FOR almost a month now, the national government has been operating on a reenacted budget, as the P3.75-trillion 2019 National Appropriations Bill has yet to be approved by Congress and signed into law by President Duterte.
Despite the delay, all government offices remain open and all government employees continue to work, because of our constitutional provision for an automatically reenacted budget in case of any delay in Congress. The US government does not have this provision, which is why it is now in the middle of a worsening crisis as many agencies such as national prisons and airports have had to let most of their personnel go on furlough. President Trump has refused to sign the budget until Congress includes $5.7 billion for a wall along the US-Mexico border.
While the Philippine government does not have this problem, the continuing non-enactment of the 2019 National Budget is holding back several major programs of the Duterte administration, notably the “Build, Build, Build” infrastructure program. If the 2019 National Budget is still unenacted by the end of the first quarter in March, some P44 billion planned for these and other projects cannot be released.

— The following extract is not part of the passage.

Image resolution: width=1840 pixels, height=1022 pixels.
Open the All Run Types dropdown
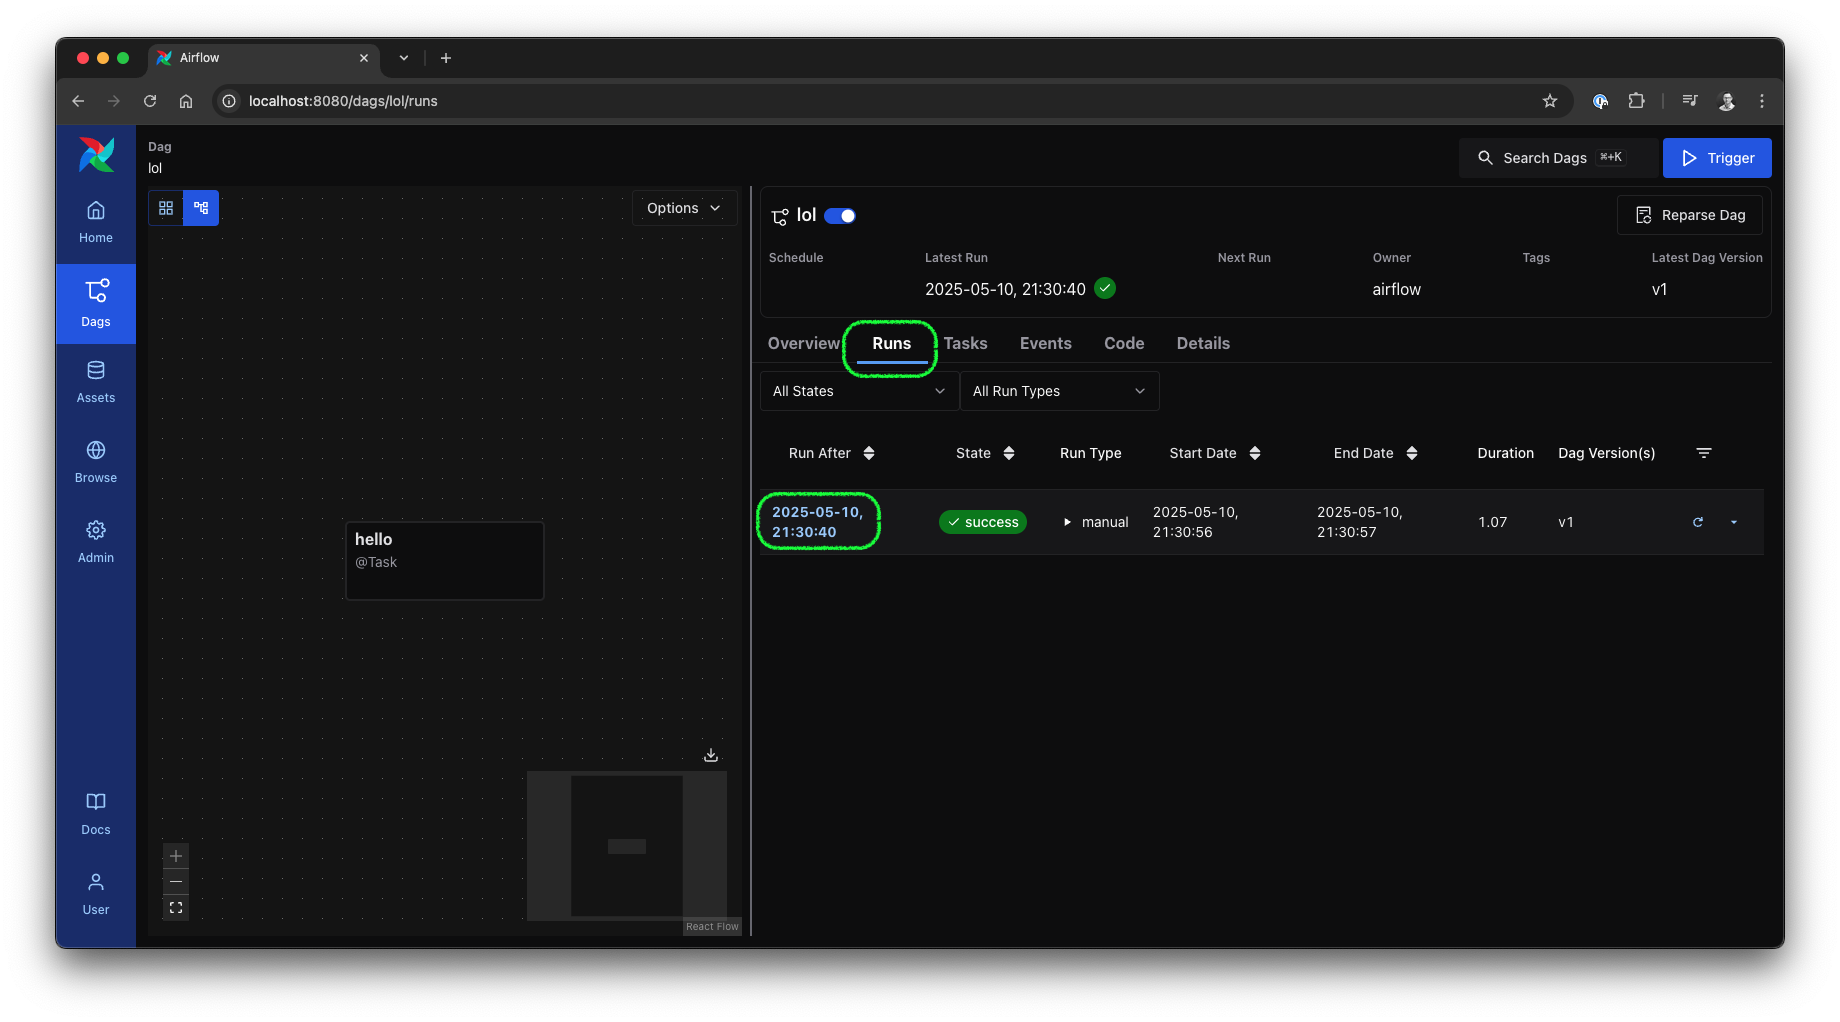pos(1058,390)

There was hope last December that all differences between the Senate and the House of Representatives could be resolved by the middle of this month of January so that the 2019 National Appropriation Act would now be in effect. But after the Senate eliminated what it considered “pork barrel” inserted by congressmen in their bill, the House has announced that it too will now take its time scrutinizing the Senate version to root out what they believe to be the senators’ own “pork barrel.”

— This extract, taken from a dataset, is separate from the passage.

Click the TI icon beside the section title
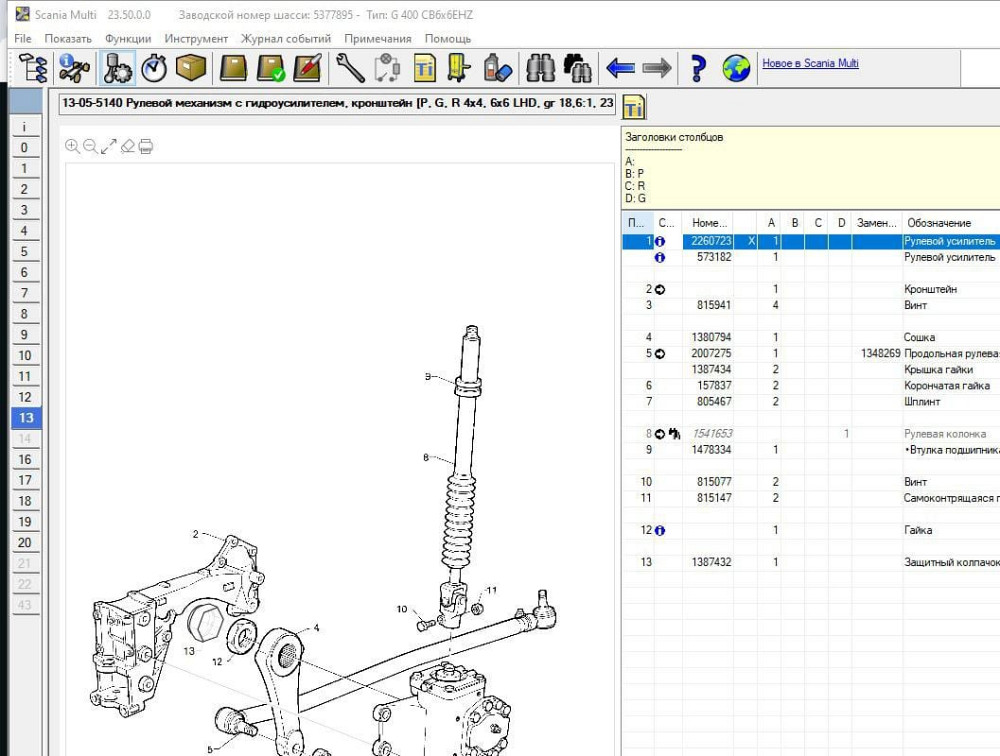Screen dimensions: 1000x756 634,107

We realize that the senators and congressmen are only doing their job in thoroughly going through the national budget proposals but the exchange of charges and the recriminations have been particularly bitter his year, with a House official daily and openly accusing a Cabinet member of inserting billions for projects.

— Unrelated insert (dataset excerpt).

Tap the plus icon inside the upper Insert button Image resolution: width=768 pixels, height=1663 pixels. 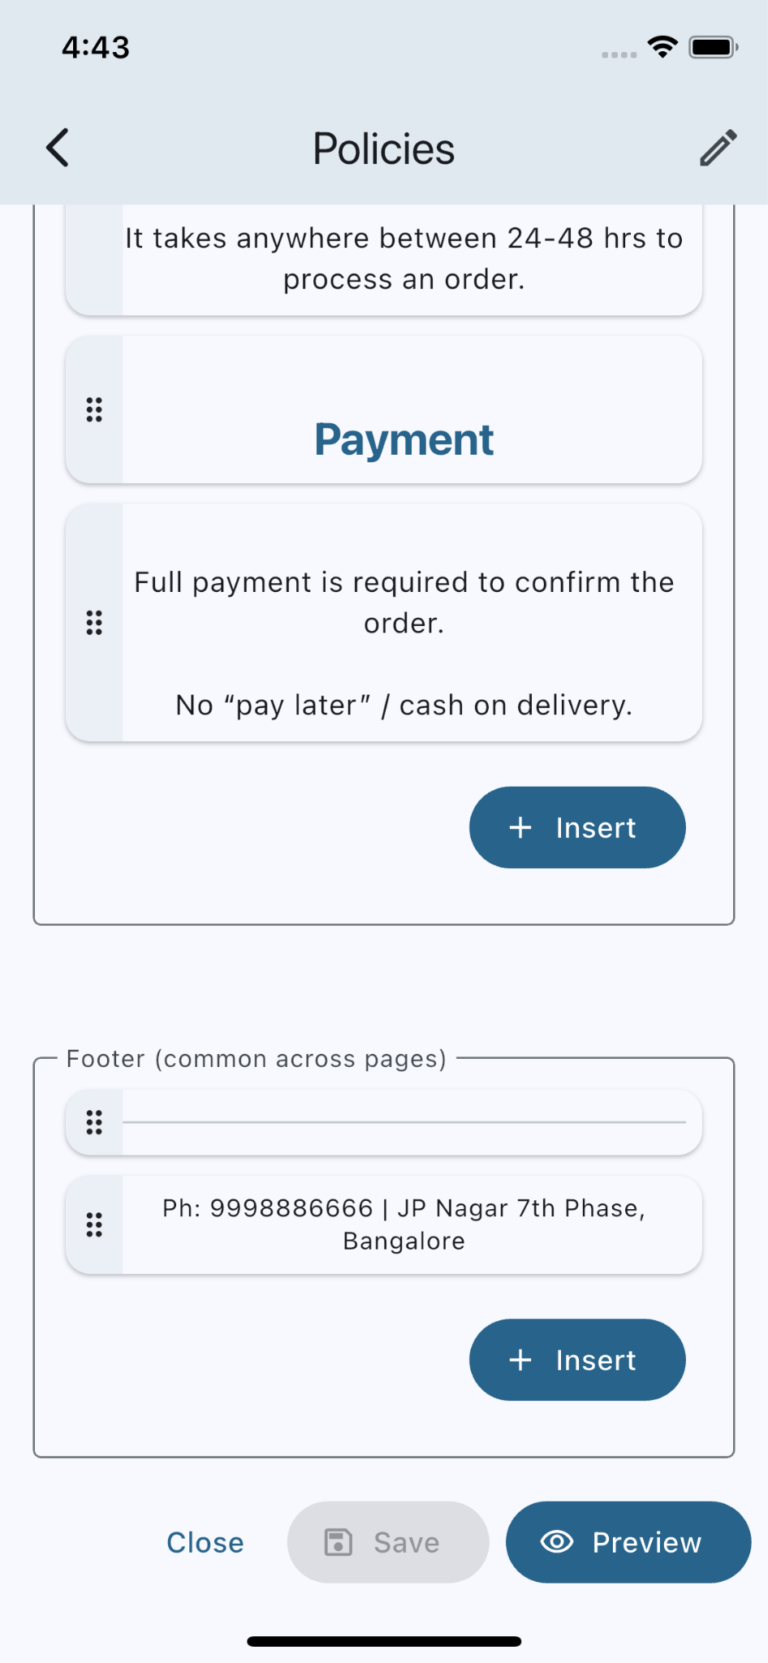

Now that the two chambers of Congress have approved their versions of the bill, the next step will be a meeting of the bicameral conference committee to resolve differences between the two bills. Sen. Panfilo Lacson said he expects a “bloody” confrontation between the senators and congressmen.
We hope, however, that the bicameral sessions will not take too long, that the differences can be amicably resolved, and a consensus can be quickly arrived at, so that the 2019 National Budget can go into effect and all those long-delayed national development projects can begin.